I could tell you a lot about that, but can't because of contractual obligations.
My work involves (among other things) maintaining a piece of software that generates analysis charts from streaming stockmarket information...
We use our own systems for capturing (which I don't maintain), filtering/retrieving from the database/stream (which I help maintain), and presenting (which I do maintain) the data.
It's far from a trivial task to do all that. Our software is maintained by a team of some 25 people fulltime, plus another dozen or so to maintain the database and hardware.
And that doesn't include the people sending us the information (stock exchanges, banks, investment firms, etc.).
We use JFreeChart (on the Java side, we also have .NET and C++ software) for charting, with some ten thousand lines of custom code to generate the data to be charted and customise the charts every which way.
I do hope you define "every stock" as "every stock from a list we're interested in"?
We DO have every stock (from the exchanges we capture, something like a hundred of them I think) and there's tens of thousands of the buggers.
Add options, futures, warrants, bonds, CDS, CDX, currency futures, etc. etc. and we are now working with roughly 2 million instruments.
The only way to talk to a Java program (or any program for that matter) is to know its public API (if it has one) and how to talk to it (RMI, SOAP, COM, etc. etc.).
For this kind of information that's almost certainly quite well hidden, and the public interface you see in that applet won't have any means to talk to it from software. It will in fact itself talk to another piece of software on their servers to retrieve the information over a secure channel, probably RMI or SOAP.
To give you an idea of the cost of that data:
We market our data at an initial price of several hundred dollars per workstation per year plus a flat fee of I think $1 per instrument per workstation per month.
Things are sold in packages (an instrument type for an exchange for example).
The money involved is tremendous. Deals can run into the hundreds of thousands of dollars, even millions of dollars, per year.
If you work for a company that has a business need to get the data, you'll be able to get budget to get the data legally.
If not you're likely going to have to resort to some simulated system instead, which would be good to have anyway for testing purposes so you can have predictable data for testing.
If you're serious about getting such data and can get the budget I may be able to bring you into contact with some of our account managers. But only if you're dead serious please, this business is no joke and me (and them) are busy enough as it is.
Wow, I do appreciate all that information and time you put into the post.
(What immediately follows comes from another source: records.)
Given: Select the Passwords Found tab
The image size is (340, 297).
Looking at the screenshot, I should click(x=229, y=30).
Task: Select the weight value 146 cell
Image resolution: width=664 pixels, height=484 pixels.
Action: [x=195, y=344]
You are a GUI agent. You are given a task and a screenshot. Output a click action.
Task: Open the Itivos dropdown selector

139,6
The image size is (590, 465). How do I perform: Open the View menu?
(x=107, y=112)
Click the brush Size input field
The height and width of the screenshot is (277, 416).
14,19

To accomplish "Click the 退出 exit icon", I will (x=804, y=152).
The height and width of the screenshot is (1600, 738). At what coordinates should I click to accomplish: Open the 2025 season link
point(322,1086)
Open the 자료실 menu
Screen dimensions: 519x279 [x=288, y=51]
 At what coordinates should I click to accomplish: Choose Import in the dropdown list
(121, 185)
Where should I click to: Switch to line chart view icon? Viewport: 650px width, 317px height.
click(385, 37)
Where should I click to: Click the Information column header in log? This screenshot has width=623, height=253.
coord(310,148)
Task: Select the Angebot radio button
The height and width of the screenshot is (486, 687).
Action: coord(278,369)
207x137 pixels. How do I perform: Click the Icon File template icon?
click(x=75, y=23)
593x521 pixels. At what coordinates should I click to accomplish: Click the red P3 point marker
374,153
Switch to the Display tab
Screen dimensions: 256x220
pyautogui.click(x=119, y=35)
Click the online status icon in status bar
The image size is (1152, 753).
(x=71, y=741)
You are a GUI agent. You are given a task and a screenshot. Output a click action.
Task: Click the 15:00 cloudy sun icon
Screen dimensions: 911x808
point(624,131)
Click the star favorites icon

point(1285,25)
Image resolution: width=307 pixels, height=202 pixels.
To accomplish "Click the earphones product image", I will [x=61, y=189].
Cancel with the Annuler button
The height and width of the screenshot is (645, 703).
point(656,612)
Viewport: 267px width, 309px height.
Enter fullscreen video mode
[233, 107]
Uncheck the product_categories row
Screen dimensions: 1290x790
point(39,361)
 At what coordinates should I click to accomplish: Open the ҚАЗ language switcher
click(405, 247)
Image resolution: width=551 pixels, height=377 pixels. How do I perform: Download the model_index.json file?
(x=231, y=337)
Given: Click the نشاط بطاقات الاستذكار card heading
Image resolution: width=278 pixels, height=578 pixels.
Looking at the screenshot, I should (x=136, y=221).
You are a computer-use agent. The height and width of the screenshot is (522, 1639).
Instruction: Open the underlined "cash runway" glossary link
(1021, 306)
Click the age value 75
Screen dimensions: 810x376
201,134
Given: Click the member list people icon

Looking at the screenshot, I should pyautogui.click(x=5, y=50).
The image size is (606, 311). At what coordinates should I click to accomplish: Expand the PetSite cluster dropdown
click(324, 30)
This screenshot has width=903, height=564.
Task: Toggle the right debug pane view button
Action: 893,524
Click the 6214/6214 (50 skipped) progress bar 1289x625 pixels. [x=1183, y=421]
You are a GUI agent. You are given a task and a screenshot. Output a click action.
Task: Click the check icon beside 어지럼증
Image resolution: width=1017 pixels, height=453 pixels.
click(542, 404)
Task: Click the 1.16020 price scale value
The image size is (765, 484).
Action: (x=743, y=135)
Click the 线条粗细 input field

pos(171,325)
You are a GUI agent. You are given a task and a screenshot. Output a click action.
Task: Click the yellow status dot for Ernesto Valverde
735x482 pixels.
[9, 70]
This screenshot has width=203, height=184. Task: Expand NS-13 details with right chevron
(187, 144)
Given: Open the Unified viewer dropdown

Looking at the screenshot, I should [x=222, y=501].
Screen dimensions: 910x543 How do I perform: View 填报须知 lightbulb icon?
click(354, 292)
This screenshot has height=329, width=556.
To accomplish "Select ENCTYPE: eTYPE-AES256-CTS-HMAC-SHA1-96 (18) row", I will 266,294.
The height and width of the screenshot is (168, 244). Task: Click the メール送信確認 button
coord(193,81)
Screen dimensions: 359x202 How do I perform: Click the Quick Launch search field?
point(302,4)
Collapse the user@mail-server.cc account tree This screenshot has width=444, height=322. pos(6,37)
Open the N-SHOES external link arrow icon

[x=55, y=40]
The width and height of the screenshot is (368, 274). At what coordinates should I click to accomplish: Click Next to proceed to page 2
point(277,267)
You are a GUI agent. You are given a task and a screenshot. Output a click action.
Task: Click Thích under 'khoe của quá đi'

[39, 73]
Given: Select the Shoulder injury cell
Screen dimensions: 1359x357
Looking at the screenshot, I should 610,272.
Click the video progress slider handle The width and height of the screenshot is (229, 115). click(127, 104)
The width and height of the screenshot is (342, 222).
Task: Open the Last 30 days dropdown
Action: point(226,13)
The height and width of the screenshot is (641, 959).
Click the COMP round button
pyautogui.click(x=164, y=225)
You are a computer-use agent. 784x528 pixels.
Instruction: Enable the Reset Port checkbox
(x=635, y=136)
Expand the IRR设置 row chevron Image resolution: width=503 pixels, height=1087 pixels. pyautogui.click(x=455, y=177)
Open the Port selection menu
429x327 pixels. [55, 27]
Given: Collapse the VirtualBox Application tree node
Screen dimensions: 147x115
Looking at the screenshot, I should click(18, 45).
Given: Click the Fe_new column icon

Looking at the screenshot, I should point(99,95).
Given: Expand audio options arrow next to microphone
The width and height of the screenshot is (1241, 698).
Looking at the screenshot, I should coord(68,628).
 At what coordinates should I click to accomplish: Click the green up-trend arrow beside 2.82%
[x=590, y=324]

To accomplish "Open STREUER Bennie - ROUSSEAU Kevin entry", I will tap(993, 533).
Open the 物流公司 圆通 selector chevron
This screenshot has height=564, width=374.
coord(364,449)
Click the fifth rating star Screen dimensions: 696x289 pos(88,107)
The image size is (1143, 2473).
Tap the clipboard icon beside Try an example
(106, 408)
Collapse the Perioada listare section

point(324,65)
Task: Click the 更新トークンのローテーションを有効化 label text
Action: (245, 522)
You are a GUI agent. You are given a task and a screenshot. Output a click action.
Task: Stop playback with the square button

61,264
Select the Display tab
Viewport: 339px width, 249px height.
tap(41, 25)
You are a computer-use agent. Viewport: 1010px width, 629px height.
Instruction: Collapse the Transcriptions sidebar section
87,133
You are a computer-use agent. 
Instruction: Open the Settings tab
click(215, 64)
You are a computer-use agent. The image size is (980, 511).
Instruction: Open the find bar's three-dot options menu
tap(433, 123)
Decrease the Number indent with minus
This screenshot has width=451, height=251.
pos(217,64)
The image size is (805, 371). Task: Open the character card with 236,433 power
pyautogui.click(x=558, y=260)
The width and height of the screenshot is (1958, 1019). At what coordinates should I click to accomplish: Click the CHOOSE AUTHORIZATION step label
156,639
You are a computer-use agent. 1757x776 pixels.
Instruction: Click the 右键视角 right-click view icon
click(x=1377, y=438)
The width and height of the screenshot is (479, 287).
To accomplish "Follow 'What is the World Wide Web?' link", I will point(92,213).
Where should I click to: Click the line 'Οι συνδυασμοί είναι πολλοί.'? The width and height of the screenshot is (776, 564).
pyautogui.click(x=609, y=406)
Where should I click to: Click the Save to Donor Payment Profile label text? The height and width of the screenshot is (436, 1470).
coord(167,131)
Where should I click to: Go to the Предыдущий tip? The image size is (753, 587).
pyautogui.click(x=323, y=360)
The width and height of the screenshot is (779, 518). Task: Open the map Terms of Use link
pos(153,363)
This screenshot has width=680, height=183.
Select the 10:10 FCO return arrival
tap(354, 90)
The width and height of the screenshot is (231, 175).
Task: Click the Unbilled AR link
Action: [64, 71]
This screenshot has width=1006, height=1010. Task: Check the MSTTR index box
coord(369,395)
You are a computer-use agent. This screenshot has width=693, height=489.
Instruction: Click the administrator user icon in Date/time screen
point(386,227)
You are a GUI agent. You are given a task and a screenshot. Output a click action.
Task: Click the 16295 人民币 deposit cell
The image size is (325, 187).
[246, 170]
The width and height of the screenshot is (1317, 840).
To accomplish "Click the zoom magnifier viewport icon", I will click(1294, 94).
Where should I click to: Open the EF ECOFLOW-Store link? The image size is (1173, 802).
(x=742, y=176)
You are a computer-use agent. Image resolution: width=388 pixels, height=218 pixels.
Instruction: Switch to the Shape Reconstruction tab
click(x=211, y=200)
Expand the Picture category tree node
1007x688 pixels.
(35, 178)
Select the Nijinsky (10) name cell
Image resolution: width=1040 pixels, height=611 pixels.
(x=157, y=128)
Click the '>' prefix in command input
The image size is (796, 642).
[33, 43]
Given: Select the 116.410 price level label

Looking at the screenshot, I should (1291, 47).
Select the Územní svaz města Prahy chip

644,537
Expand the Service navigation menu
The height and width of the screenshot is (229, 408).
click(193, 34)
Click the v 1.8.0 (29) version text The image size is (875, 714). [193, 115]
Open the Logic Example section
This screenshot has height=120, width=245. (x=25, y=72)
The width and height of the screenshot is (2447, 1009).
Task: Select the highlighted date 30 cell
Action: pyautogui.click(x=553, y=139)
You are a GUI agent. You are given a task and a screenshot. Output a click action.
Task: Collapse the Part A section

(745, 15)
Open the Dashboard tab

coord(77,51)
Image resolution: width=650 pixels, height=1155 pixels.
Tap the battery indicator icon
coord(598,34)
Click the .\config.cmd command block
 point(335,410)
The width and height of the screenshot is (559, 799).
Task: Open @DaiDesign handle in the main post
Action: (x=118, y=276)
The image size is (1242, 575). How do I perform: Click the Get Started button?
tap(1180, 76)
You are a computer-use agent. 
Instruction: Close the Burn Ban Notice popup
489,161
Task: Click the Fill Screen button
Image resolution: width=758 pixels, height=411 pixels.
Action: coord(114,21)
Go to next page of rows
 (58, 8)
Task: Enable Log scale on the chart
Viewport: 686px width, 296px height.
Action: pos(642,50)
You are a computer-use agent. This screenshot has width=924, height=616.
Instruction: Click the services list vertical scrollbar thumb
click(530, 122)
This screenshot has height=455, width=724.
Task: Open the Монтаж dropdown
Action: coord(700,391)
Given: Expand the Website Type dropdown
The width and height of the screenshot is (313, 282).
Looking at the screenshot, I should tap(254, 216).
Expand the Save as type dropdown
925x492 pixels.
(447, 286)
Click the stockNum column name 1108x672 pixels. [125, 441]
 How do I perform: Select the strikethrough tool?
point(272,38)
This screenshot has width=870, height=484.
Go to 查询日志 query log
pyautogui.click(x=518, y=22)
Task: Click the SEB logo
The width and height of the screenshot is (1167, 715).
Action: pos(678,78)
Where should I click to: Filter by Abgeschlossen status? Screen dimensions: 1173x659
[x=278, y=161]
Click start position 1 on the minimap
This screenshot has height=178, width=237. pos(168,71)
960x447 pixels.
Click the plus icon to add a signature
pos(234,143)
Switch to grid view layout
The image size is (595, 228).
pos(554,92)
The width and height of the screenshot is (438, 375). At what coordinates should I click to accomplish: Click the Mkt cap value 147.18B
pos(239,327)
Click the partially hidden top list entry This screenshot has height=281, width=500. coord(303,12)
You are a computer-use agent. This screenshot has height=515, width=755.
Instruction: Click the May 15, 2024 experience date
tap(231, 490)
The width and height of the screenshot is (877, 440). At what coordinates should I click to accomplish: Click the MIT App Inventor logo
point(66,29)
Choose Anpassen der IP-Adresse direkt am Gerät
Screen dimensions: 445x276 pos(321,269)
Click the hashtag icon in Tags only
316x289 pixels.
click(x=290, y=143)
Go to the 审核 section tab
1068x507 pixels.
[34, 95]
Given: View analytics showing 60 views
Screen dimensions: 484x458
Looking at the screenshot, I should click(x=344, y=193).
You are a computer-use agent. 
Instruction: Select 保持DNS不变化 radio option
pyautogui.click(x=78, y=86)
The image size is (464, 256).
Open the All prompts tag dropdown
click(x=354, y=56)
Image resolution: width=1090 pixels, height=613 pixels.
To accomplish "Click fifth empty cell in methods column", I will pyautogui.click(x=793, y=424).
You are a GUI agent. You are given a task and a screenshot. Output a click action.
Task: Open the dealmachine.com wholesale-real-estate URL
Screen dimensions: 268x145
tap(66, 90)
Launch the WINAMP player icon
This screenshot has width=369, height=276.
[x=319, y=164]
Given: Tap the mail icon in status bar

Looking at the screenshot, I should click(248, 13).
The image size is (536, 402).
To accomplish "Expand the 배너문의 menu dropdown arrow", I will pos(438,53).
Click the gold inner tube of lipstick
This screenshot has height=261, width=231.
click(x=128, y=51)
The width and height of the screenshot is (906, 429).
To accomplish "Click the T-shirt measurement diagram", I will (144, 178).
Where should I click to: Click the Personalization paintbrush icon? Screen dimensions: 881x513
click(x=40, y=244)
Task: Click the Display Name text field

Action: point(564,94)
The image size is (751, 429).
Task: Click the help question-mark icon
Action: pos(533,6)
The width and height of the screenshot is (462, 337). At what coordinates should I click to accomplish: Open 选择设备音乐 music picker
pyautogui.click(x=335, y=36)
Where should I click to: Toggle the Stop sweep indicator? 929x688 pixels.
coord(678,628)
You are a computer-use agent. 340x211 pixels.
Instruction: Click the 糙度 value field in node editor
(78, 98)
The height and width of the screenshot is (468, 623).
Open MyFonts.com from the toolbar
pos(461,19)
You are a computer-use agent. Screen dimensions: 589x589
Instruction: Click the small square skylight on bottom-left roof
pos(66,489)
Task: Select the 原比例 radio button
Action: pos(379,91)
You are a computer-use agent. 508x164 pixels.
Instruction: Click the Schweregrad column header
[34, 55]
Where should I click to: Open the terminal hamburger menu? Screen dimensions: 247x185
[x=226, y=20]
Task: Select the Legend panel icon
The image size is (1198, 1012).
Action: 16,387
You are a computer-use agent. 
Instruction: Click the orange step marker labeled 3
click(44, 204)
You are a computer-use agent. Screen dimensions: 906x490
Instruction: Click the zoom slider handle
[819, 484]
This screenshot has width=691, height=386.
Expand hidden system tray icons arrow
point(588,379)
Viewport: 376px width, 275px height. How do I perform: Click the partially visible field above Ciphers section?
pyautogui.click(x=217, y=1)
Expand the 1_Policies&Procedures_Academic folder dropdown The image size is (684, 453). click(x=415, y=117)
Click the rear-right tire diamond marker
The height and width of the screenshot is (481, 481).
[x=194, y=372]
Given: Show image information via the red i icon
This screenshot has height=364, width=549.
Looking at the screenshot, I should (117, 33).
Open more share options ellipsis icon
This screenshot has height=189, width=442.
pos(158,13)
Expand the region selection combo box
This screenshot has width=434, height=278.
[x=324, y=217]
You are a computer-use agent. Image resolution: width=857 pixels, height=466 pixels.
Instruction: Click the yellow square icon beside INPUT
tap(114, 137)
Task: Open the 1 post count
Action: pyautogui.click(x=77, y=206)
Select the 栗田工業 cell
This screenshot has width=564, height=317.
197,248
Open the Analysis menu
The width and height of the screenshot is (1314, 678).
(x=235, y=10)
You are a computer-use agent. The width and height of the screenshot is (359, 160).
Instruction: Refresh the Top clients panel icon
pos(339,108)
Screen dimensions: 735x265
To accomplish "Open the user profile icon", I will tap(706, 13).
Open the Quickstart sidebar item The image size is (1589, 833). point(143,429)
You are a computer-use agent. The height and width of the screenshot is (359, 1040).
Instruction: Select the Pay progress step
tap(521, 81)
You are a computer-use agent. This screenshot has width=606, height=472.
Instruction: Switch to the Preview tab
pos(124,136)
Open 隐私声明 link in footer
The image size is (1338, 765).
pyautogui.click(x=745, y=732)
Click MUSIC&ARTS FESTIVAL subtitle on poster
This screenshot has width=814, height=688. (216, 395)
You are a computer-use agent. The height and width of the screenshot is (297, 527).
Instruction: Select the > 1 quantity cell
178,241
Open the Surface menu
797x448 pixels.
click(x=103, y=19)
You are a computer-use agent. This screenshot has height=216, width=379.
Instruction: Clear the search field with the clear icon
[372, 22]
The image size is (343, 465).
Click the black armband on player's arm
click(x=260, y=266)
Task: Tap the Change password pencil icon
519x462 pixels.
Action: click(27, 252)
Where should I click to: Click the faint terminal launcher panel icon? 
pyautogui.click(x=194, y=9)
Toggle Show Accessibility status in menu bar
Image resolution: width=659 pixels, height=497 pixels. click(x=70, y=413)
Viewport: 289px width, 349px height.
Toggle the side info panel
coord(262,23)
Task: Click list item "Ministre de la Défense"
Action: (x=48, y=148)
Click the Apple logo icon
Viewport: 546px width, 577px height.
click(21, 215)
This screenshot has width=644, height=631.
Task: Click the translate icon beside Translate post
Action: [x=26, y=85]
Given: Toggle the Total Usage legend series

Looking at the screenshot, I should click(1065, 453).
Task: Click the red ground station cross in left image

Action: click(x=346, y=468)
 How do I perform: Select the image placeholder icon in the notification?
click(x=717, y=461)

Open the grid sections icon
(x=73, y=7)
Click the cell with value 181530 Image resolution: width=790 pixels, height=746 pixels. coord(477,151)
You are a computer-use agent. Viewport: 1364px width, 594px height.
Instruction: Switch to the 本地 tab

By "every stock", I meant every single one that is traded daily (even the pink sheets). I planned on having a txt file with all the stock symbols on it, where a program would read them all in... however, if there are that many then perhaps I should limit myself.. I have no clue of how much ram and processor resources that this program will need..
hmm.. I found the URL that executes the java applets (there are actually 3-4 programs that open up simultaneously), and I found this code in the html:
<APPLET height=1 archive=scottraderv4_2_2.jar width=1 code="MainClassApplet.class">
So, I presume the java main class is MainClassApplet.class. Also, the applet connects via socket. Is there not a way to somehow communicate with this applet? If not, is there a way in which I can manipulate and communicate with the server? Since the app does use socket, perhaps there is a way I can ask the server for info myself..
And about your proposal, I'm simply some teen who is just 'discovering' the stock market.. so I don't wish to waste your time or your colleague's time either.. I just thought this program would help my trading strategies a bit.. but, if someone did want to obtain your software, about how much would it cost for the simplest form?